[Written task]:
Retype every line of the listing below word for word, leaving out the pictures.

** BEGIN **

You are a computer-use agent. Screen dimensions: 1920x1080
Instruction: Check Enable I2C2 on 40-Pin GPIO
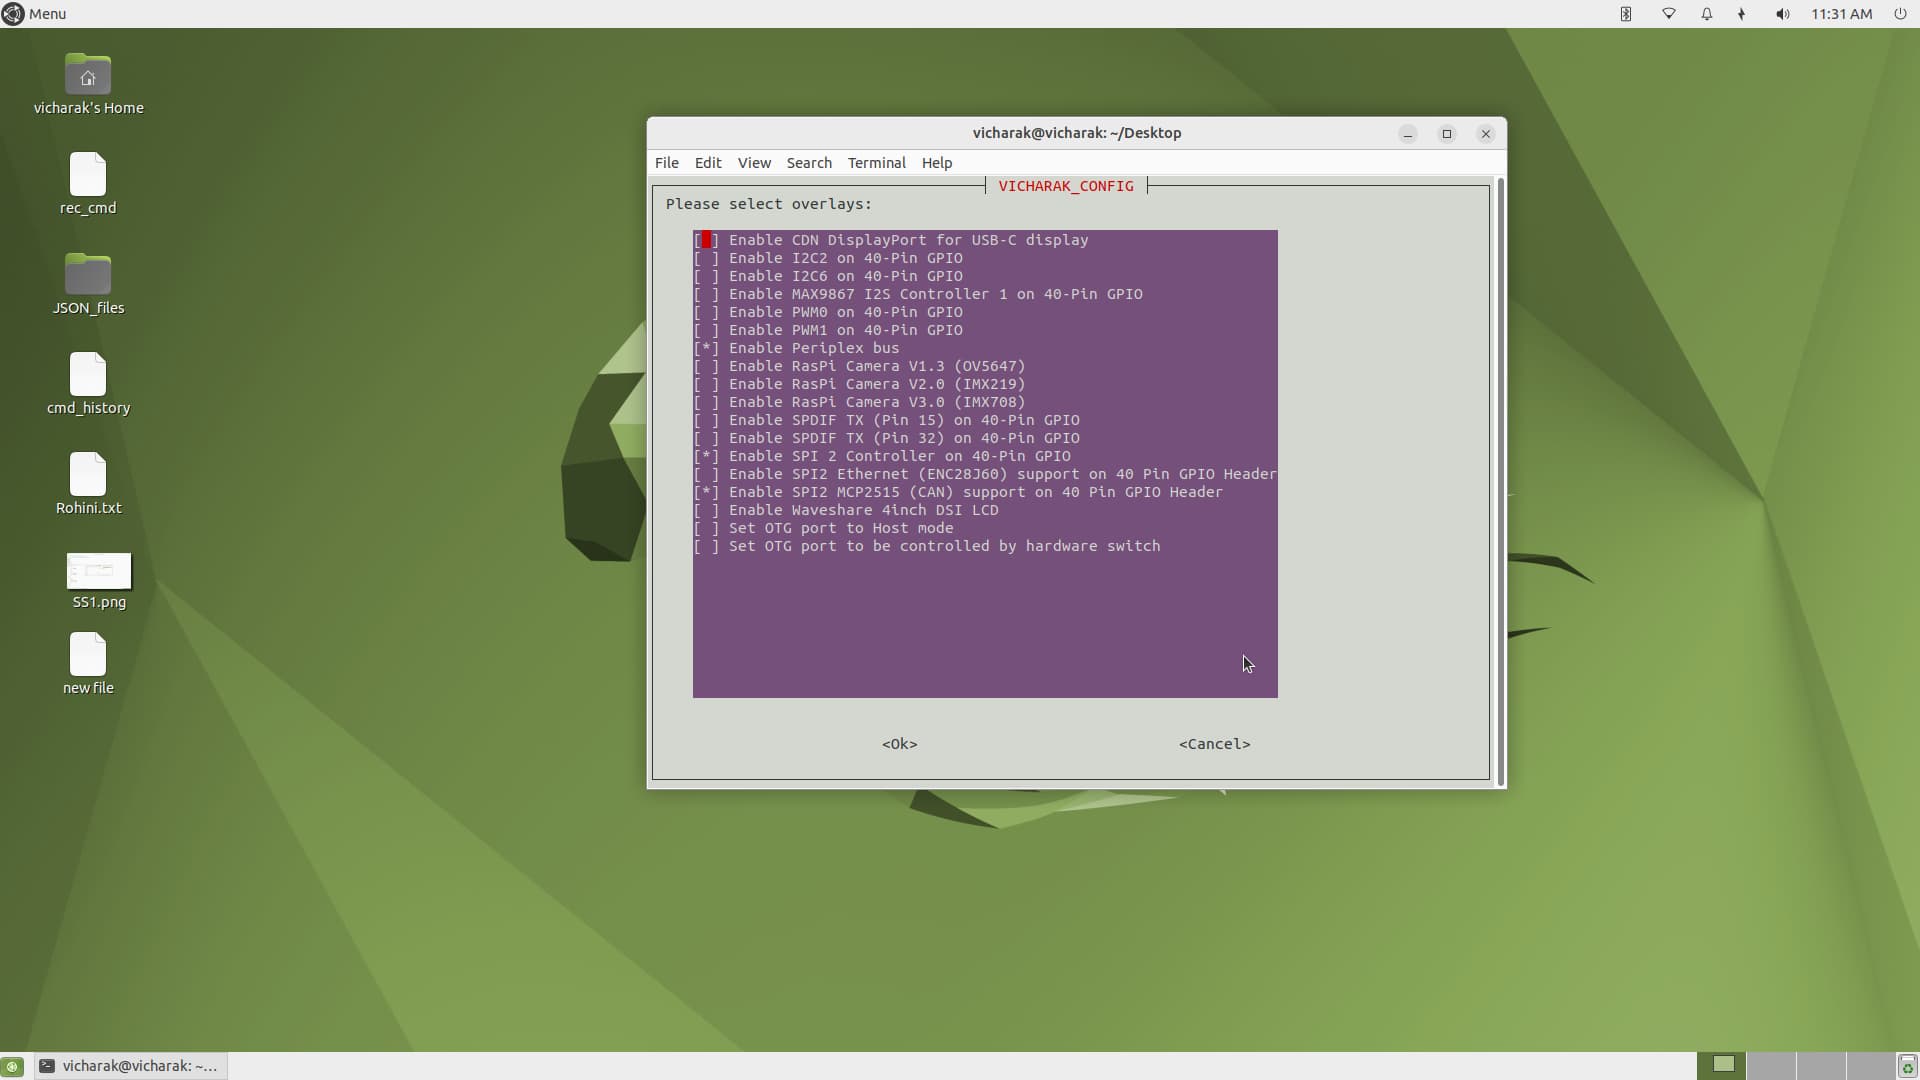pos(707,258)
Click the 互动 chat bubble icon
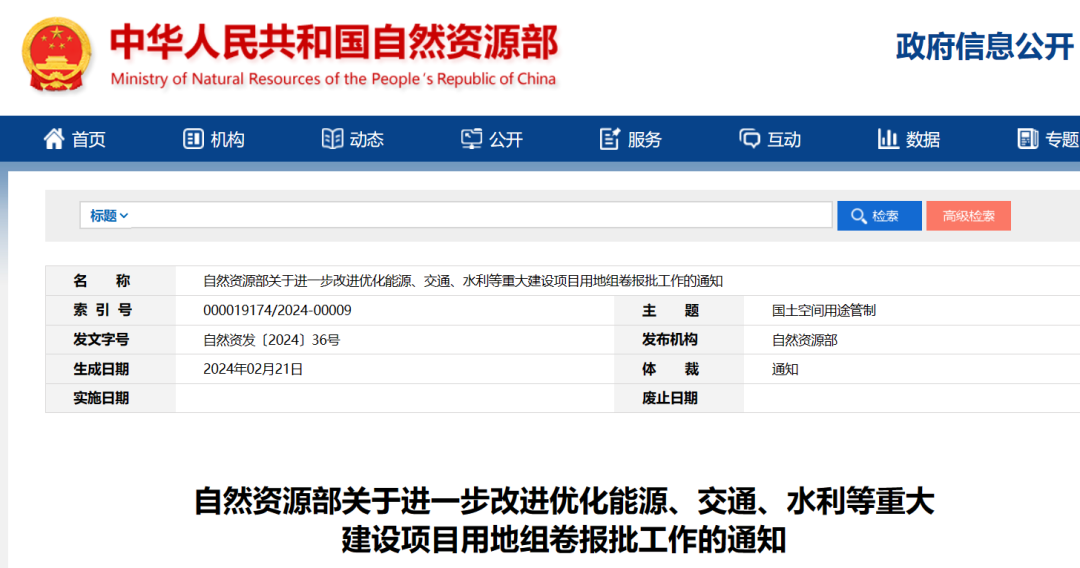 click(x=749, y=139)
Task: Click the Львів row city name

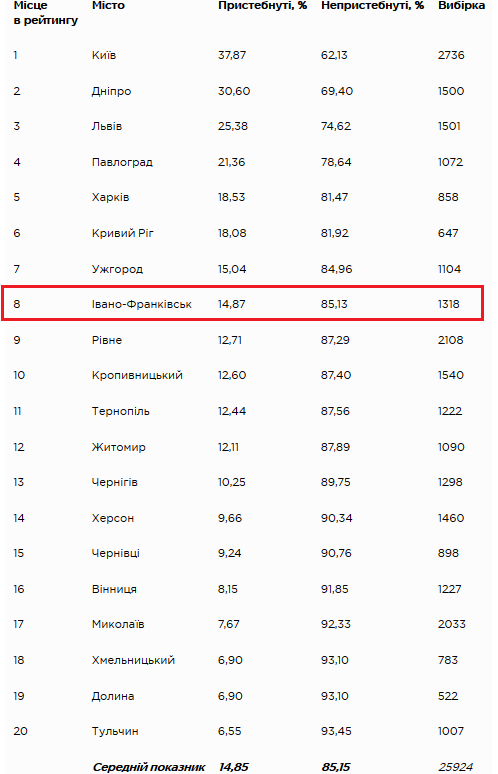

** END **

[Written response]:
You are a computer-use agent. Screen dimensions: 1920x1080
Instruction: Check Enable I2C2 on 40-Pin GPIO
pos(707,258)
Click the 互动 chat bubble icon
 click(x=749, y=139)
Task: Click the Львів row city name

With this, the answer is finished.